Associate Dean Mike Thompson Receives Environmental Stewardship Award

Mike K. Thompson was recently awarded the Yale Center for Environmental Law & Policy’s Environmental Stewardship Award in recognition of his leadership on new initiatives seeking to achieve greater sustainability at Yale Law School.

Thompson, with the help of YLS student David Barillari ’15, has quite literally brightened the halls of the Law School through a pilot program to replace incandescent lighting in the school’s dining hall and auditorium with dimmable LED’s that are actually brighter than the 100-watt tungsten bulbs currently in use.

While nearly all of the lights at the Law School are now compact fluorescents (CFLs), the dining hall and auditorium still use the energy-intensive tungsten bulbs. But manufacturers have recently released LEDs capable of replacing them, and Thomspon and Barillari are testing samples to see which ones will best meet the school’s needs.

Thompson, who has been the Associate Dean overseeing Building and Dining Services since 1996, also installed the law school’s first Brita hydration system to help reduce the use of single-use plastic bottles.
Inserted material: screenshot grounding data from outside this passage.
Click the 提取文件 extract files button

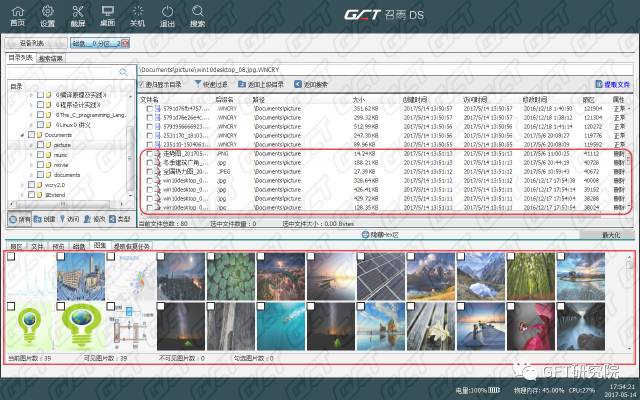612,85
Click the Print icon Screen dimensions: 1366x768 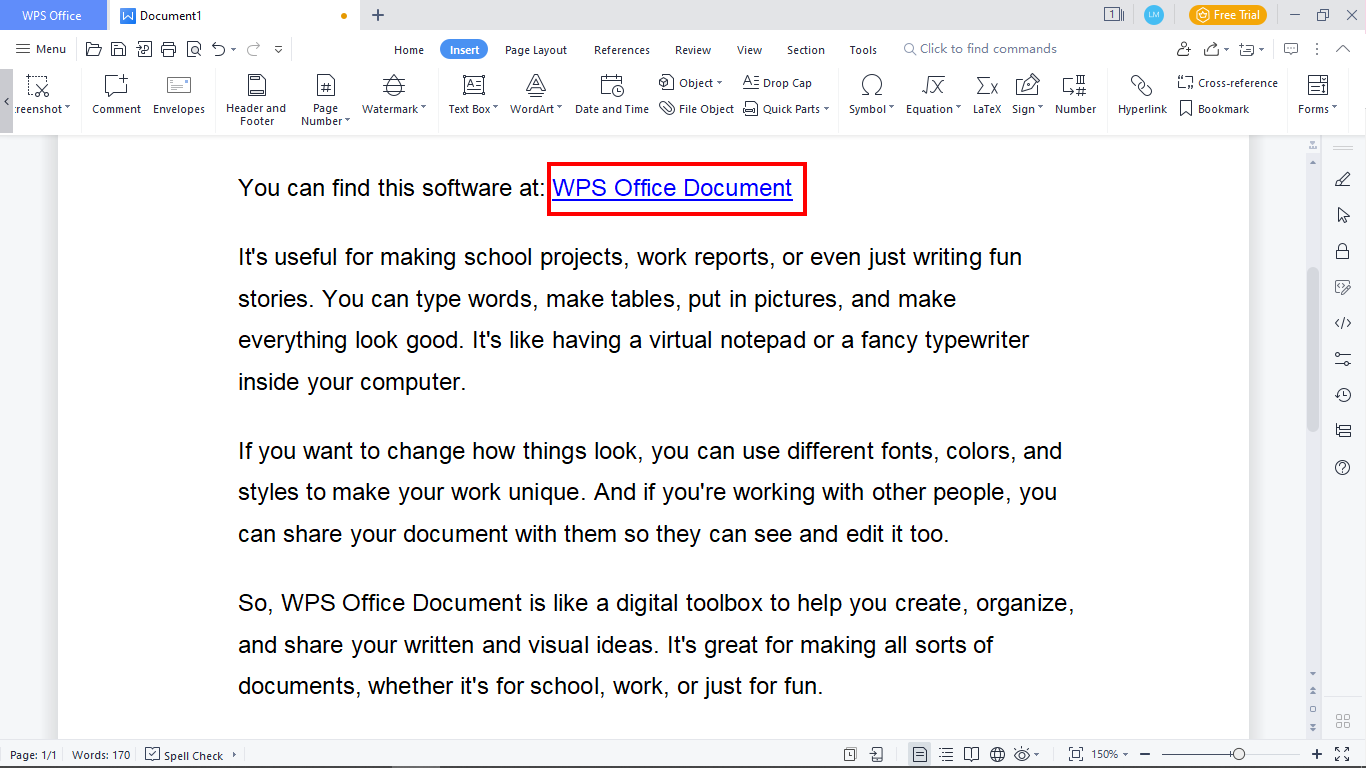click(168, 48)

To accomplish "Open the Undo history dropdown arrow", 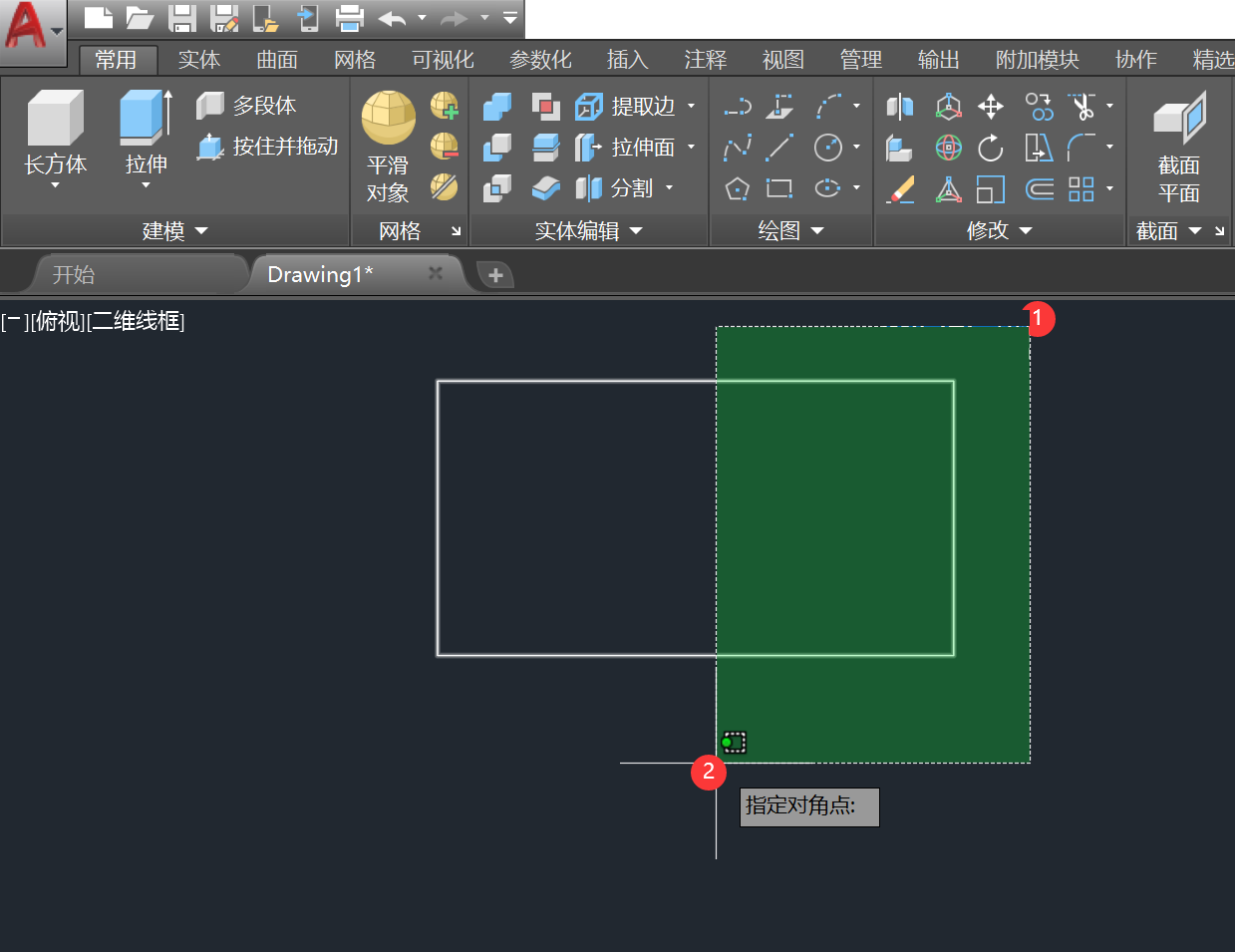I will pyautogui.click(x=422, y=17).
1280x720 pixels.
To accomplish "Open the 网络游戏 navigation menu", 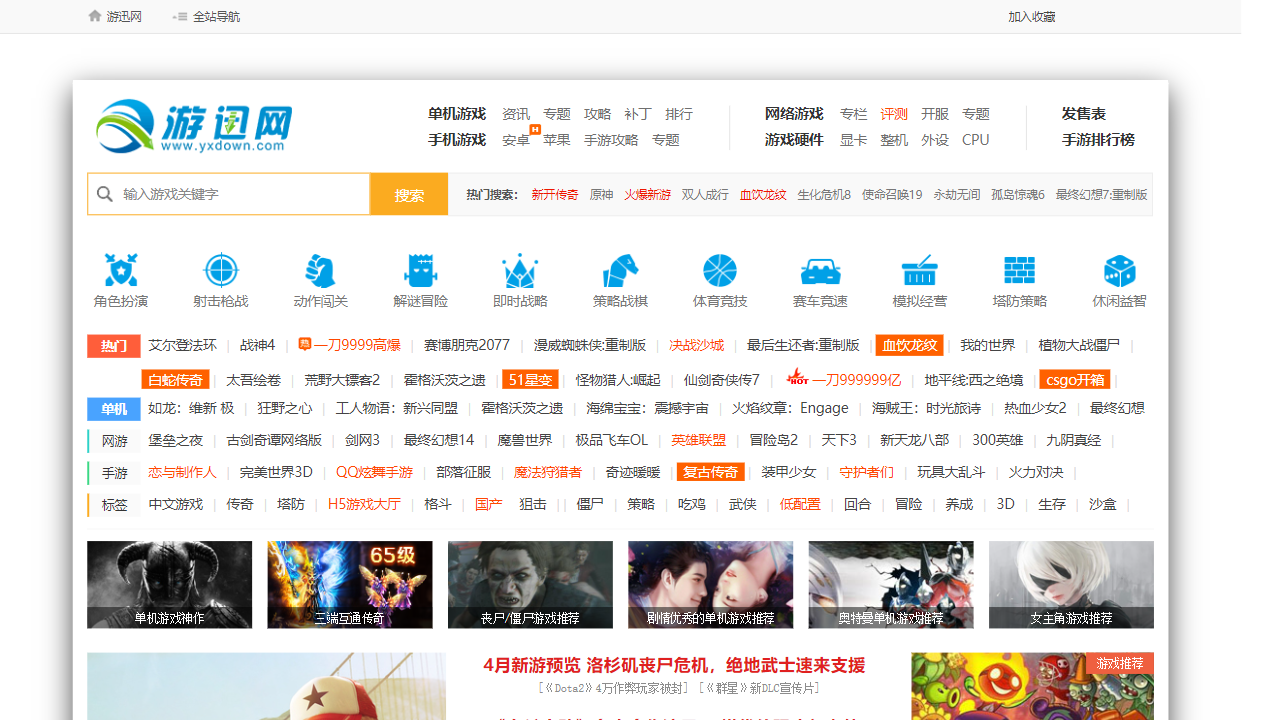I will click(794, 113).
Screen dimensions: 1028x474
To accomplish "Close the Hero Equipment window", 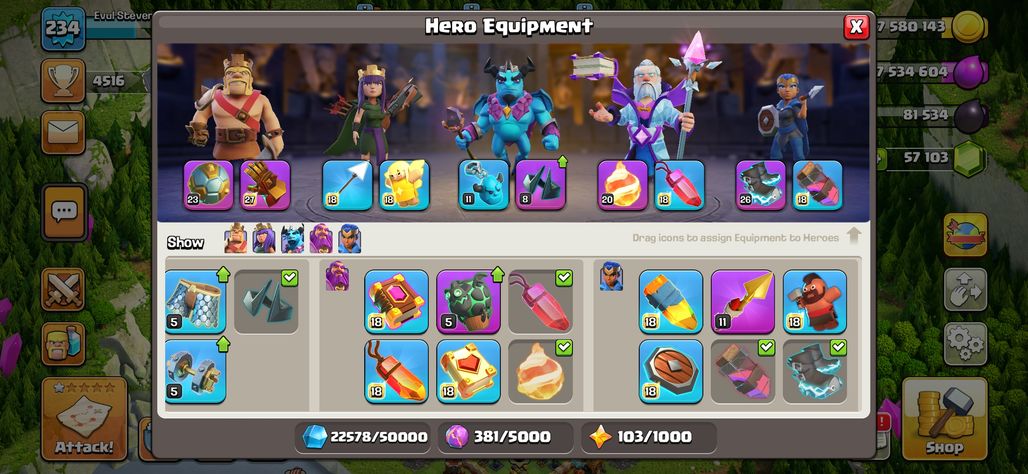I will click(x=856, y=27).
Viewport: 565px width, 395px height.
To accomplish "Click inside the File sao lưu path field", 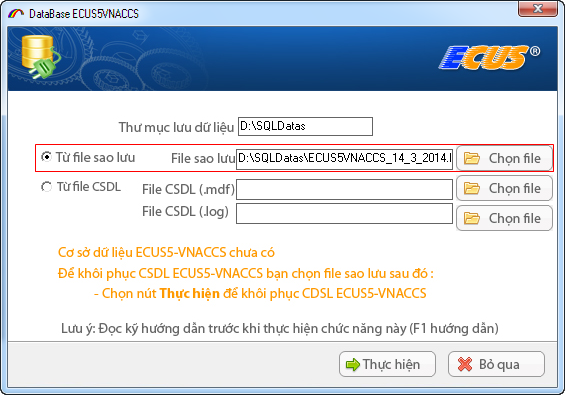I will click(344, 159).
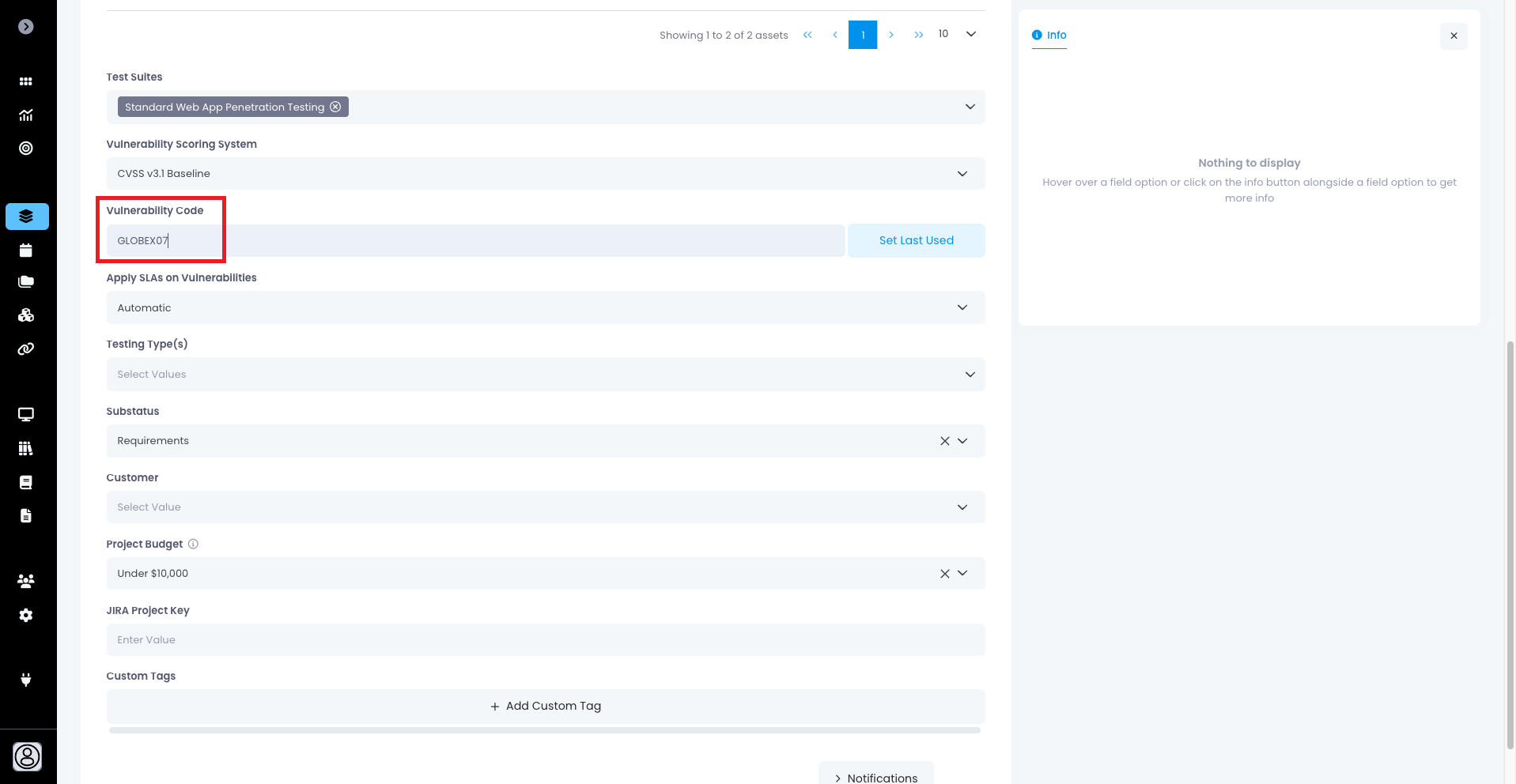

In 2011 – the last year for which statistics are available – total bottled water sales in the US reached 9.1 billion gallons, or 29.2 gallons per capita, which translates into roughly 220 half-liter bottles for every person in the country.

Leaving questions of bottled water safety and expense aside, the recycling rate for PET, the plastic commonly used in water bottles, is only 29 percent. The Brita system, according to company statistics, can replace as many as 36,000 half-liter, single-use bottles every year.

Or, considering the 220-bottle-per-person statistic, the Brita could offset bottled water use for 163 people annually – nearly the entire YLS class of 2015. These initiatives have made positive improvements at the school that have been noticed by both students and members of the faculty.

“The Brita makes it a lot easier for students to avoid buying bottled water and do their small part to make the law school more sustainable,” said Halley Epstein, YLS ’14.

“Everyone who spends time at YLS knows that Dean Thompson is the heart and soul of the place,” said Doug Kysar, Joseph M. Field ’55 Professor of Law at YLS. “He is keenly aware of the impacts of everything we do here – on students, on the community, and on the environment – and he works tirelessly to ensure that those impacts are positive and enduring.”